Day 2 - Mathematical Background

Posted on May 30, 2017 by Govind Gopakumar

Lecture slides in pdf form

Announcements

Pre-Course survey
Programming assignments
Project ideas and partners
Installation of Jupyter / IPython notebook
Webpage - govg.github.io/acass

Recap

Machine Learning

Trends in data
Using the right model, and reasonable loss functions
Transforming the problem according to simplicity

Divisions in Machine Learning

Unsupervised learning : goal is to discover patterns in data
Supervised learning : goal is to predict some aspect using data

Overview

Notations

Dealing with data :

X : Data matrix (NxD)
Y : Label matrix (Nx1)
w : Model parameters
L(X,Y,w) : Loss of model w on X,Y

Dealing with model:

\(\lambda\) : Hyper parameters of a model
\(w^*\) : Optimal model (may or may not be unique)

Raw data:
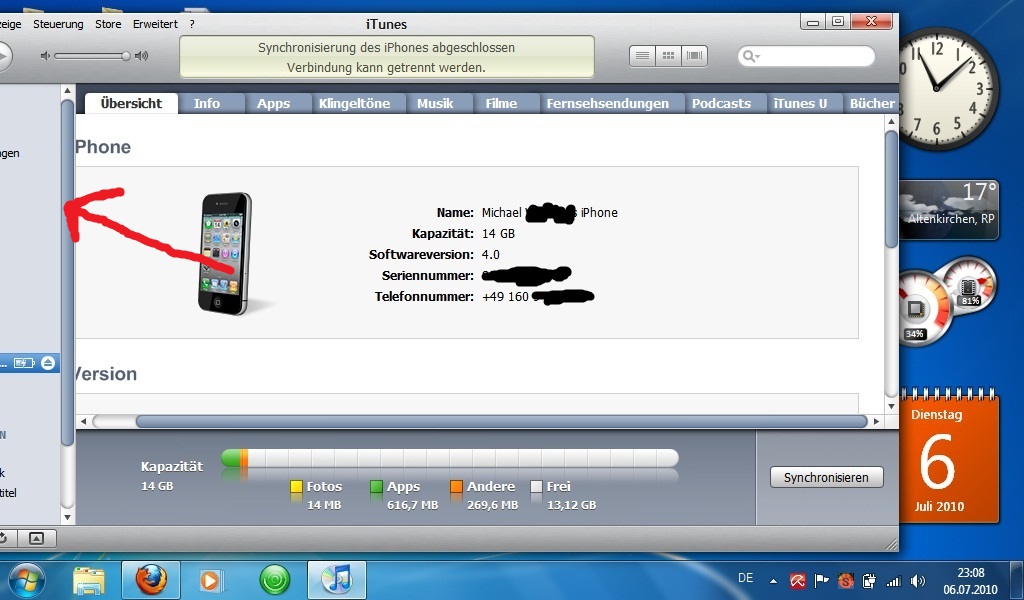Viewport: 1024px width, 600px height.
Task: Click the Synchronisieren button
Action: click(827, 477)
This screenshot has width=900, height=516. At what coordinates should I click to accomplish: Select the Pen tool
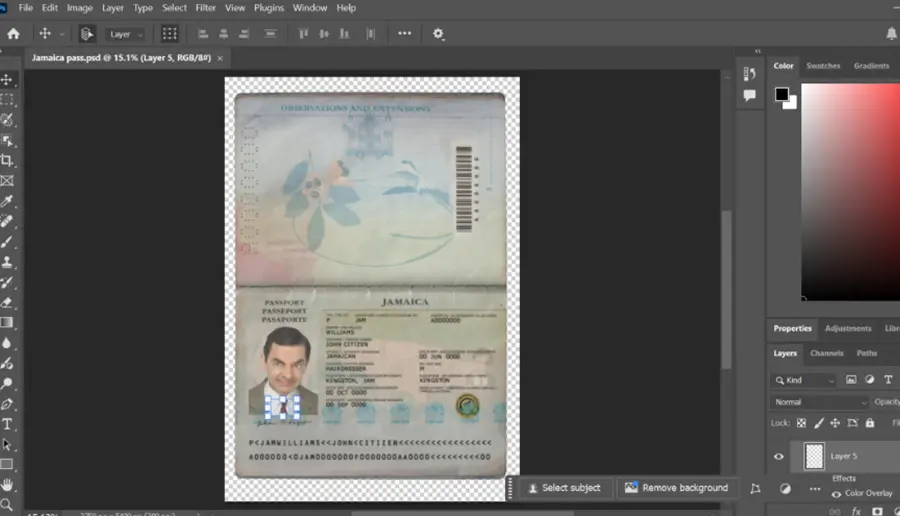click(7, 404)
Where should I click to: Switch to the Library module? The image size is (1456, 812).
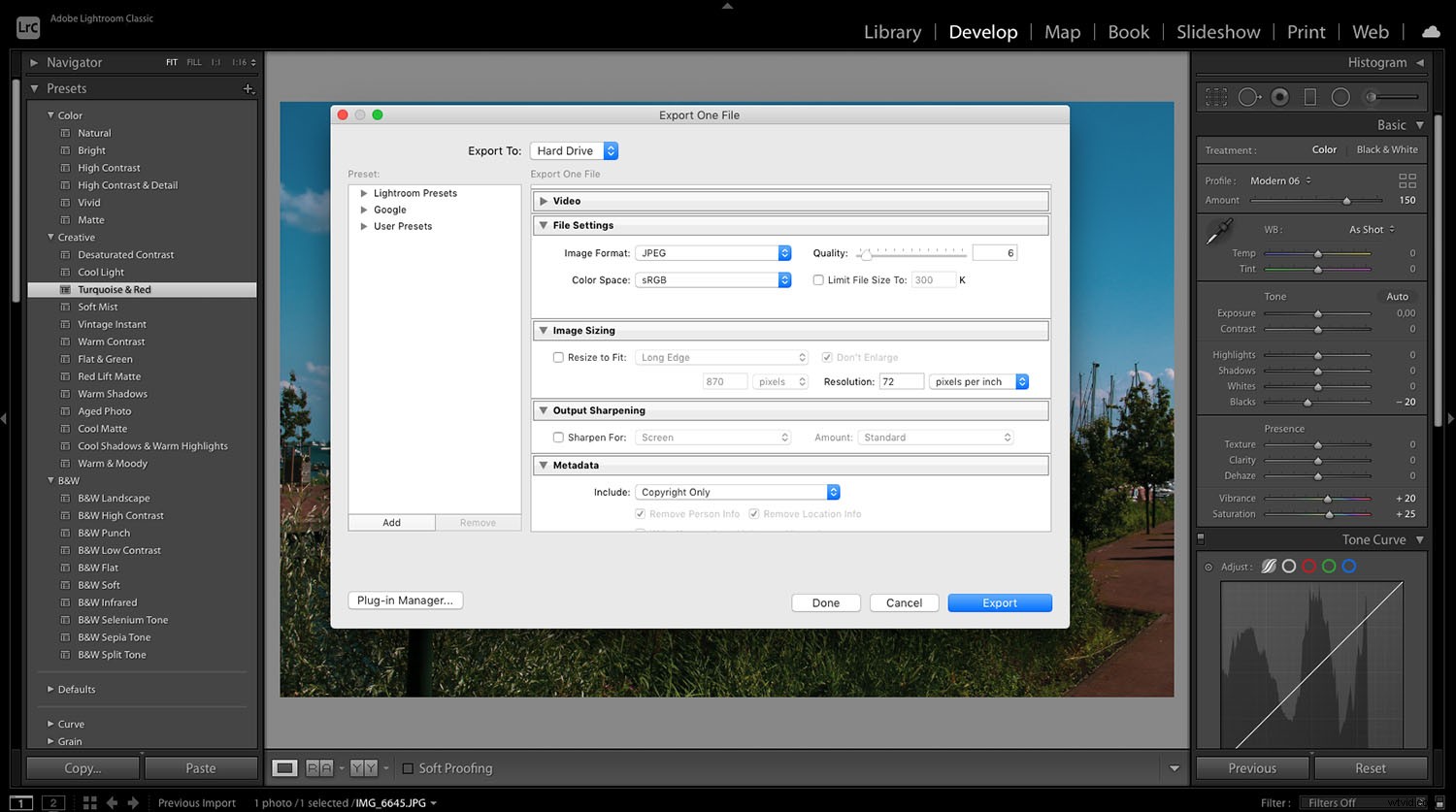(892, 32)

Actions to take:
[1] Edit the entries with click coordinates by swapping "Pen tool" for "Eraser tool" and keeping everything else unchanged. Please leave the pictures out of your version.
[2] Proceed with the machine learning lecture notes, picking up right after their last line.

Answers given:
[1]
Viewport: 1024px width, 600px height.
Task: Click the Synchronisieren button
Action: click(827, 477)
This screenshot has width=900, height=516. At what coordinates should I click to accomplish: Select the Eraser tool
click(7, 404)
Where should I click to: Switch to the Library module? The image size is (1456, 812).
(892, 32)

[2]
Mathematics in Machine Learning

How do we describe and manipulate data?

Use a matrix!
How do we “model” something?

Use a vector, or a function!
How do we analytically solve models?

Use Linear Algebra!
How do we mathematically “learn”?

Use Calculus, Linear Algebra!

Probability

Basics

Definitions

Event : Some occurence that is desirable
Sample space : All possible events
\(P(a) = \frac{\|a\|}{\|a\| + \|a'\|}\)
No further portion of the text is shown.